Having agreed a major asset swap with GSK and hence simplified its business into three ‘powerhouse’ divisions, Novartis last week held its first ‘Meet the Management’ event for analysts and investors. This involved the top teams of each of the three divisions (and also the early research unit, NIBR) sitting down for extended Q&A sessions with the attendees, to explain how they were going to achieve the objectives set for their part of the business. As the heads of two out of the three divisions have only been in place for the last six weeks, the analysts probably knew more about the businesses than they did, but even so, it was a good opportunity to meet the second tier of divisional management and to try to read the runes on Novartis’s future strategic direction.
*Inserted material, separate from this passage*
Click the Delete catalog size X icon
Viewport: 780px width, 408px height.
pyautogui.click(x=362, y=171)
The Sandoz part of the proceedings was naturally almost all Q and no A, which was a pity. Sandoz’s refusal to explain very much about what it is doing now makes it particularly difficult for the company to give a convincing answer to the question of what it is going to do differently in the future, but some things are obvious enough without them saying anything at all. For a start, it doesn’t take a Kremlinologist to see that hiring Richard Francis from Biogen Idec to run Sandoz is an indication that biosimilars will be at the top of the company’s list of priority areas, particularly when one of the division’s two mission statements is to retain its leadership in the area. This hiring may be a bit premature of course, since biosimilar sales are currently running at about $400m, or only 4-5% of total turnover. Also, if Sandoz doesn’t launch some new products fairly soon it might find itself temporarily losing the global leader title to Hospira, which has already had infliximab approved in Europe and is just waiting for patent expiry in order to launch it the continent’s major markets. However, it is undeniable that Sandoz has a very strong pipeline in this area and will almost certainly be the first – or one of the first – companies to launch a product down the new biosimilars pathway in the US.
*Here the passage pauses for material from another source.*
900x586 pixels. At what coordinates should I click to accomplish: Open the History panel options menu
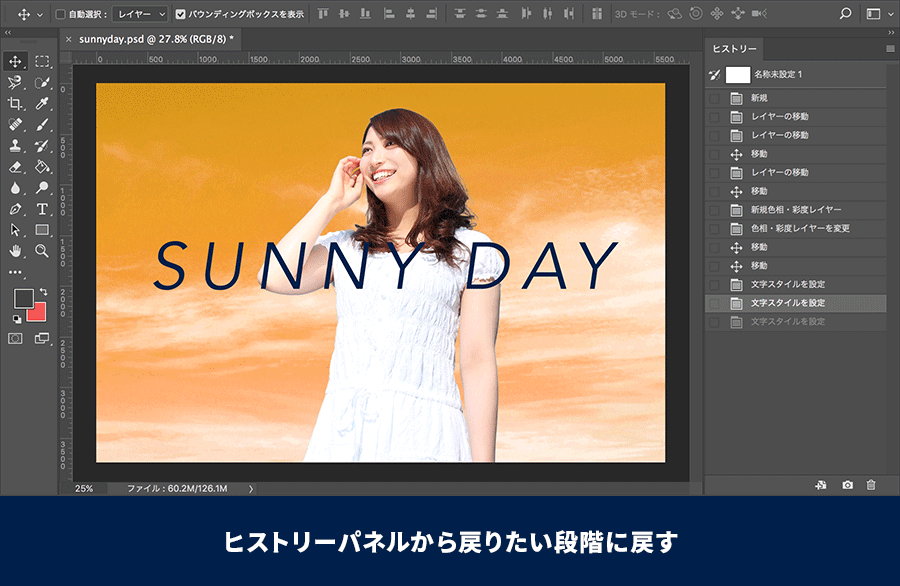(x=890, y=48)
How long this will take is the big unknown. Getting the FDA to the point at which it is ready to actually approve a biosimilar – let alone with interchangeability – is a massive challenge. Sandoz is probably better placed than most companies to do it, but we suspect that it will take much longer than anyone anticipates. Sandoz disclosed at the meeting that it has now answered all the FDA’s outstanding questions on its generic Copaxone and yet there has been no word about whether its file is approvable or not, which demonstrates perfectly the difficulties that it is up against. The FDA hates stepping into new territory and much prefers to work from existing precedent. Even though Copaxone was approved down the NDA rather than the BLA pathway, it is a complex product with a poorly-understood mechanism of action and in the absence of full phase III safety and efficacy trials, the FDA clearly cannot decide how much evidence of similarity is enough to allow it to approve generics. And if it can’t make its mind up on Copaxone, how likely is it to do so on a monoclonal antibody biosimilar? Only with a dossier in front of it will the FDA be forced to come off the fence and say whether the data presented is enough or not and even then, the first filer may end up taking to the courts to secure an approval, just as Sandoz did with Omnitrope, its generic human growth hormone.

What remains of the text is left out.